With the recent WannaCry and NotPetya attacks, South African businesses are feeling the effects of cyber attacks first-hand, but they may now also have a duty to their customers, according to Norton Rose Fulbright’s Kerri Crawford and Rakhee Bhikha.
“Barely recovering from the WannaCry ransomware attack, many across the globe now have to deal with the latest ransomware attack, NotPetya,” the legal experts said.
Originally thought of to be the Petya ransomware, security analysts quickly realised that the current cyber-attack was not designed to make money. It appears that NotPetya has actually just been designed to cause maximum damage, while disguising itself as ransomware.
“You know you’ve been affected by NotPetya if you receive a message that your files have been encrypted with a demand to pay $300 in Bitcoin.”
“Unlike with WannaCry there is no ‘kill-switch’ with NotPetya. A ‘kill-switch’ enables tech-wizards to infiltrate the malware and stop it from encrypting data or causing damage”.
The result is that the NotPetya ransomware has affected large organisations all over Europe and the US.
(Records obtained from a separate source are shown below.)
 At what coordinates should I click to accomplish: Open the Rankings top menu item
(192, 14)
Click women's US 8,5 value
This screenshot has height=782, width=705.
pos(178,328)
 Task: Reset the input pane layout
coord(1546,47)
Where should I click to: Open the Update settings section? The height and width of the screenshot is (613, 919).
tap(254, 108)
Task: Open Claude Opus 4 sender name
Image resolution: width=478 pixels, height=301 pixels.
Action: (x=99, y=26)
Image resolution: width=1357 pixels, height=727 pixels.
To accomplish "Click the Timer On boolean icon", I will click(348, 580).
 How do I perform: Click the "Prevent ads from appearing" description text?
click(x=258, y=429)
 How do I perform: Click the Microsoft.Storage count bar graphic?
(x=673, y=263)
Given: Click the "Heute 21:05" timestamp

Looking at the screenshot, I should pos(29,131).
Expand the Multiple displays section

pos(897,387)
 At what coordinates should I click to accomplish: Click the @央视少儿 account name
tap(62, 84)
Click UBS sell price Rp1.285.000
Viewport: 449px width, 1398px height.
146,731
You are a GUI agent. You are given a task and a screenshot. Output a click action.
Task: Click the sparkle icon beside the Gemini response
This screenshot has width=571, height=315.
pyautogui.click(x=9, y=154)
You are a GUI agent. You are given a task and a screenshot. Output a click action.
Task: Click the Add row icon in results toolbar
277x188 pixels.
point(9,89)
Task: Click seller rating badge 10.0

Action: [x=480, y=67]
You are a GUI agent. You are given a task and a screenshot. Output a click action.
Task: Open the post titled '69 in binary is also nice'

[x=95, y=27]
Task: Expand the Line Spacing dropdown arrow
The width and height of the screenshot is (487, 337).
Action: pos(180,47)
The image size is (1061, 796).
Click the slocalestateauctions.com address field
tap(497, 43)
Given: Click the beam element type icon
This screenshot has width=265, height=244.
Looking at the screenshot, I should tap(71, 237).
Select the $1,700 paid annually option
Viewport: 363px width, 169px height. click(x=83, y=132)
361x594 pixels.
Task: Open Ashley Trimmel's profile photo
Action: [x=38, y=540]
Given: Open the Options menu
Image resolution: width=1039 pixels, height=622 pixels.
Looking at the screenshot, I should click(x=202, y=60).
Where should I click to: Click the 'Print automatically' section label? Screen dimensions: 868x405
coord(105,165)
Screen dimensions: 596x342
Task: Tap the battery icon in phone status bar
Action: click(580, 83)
In South Africa, there is currently no legal obligation on companies to notify anyone, either a local authority or customers of the company, the experts noted.
Barring any confidentiality or similar contractual obligation that companies may have to customers, companies do not have to publicise their breach.
“However, once the Protection of Personal Information Act 2013 (POPI) commences there will be an obligation on organisations to report data breaches to the information regulator and customers; and once the Cybercrimes and Cybersecurity Bill is enacted there will be new offences created that will make cyber attacks and breaches illegal in South Africa.”
The pair noted, however, that South African companies with affiliates or headquarters in other jurisdictions may currently have notification obligations in terms of those foreign laws.
“Companies may also notify people potentially affected by a data breach as a policy decision or good practice, although proper legal and public relations advice should be taken before doing so.”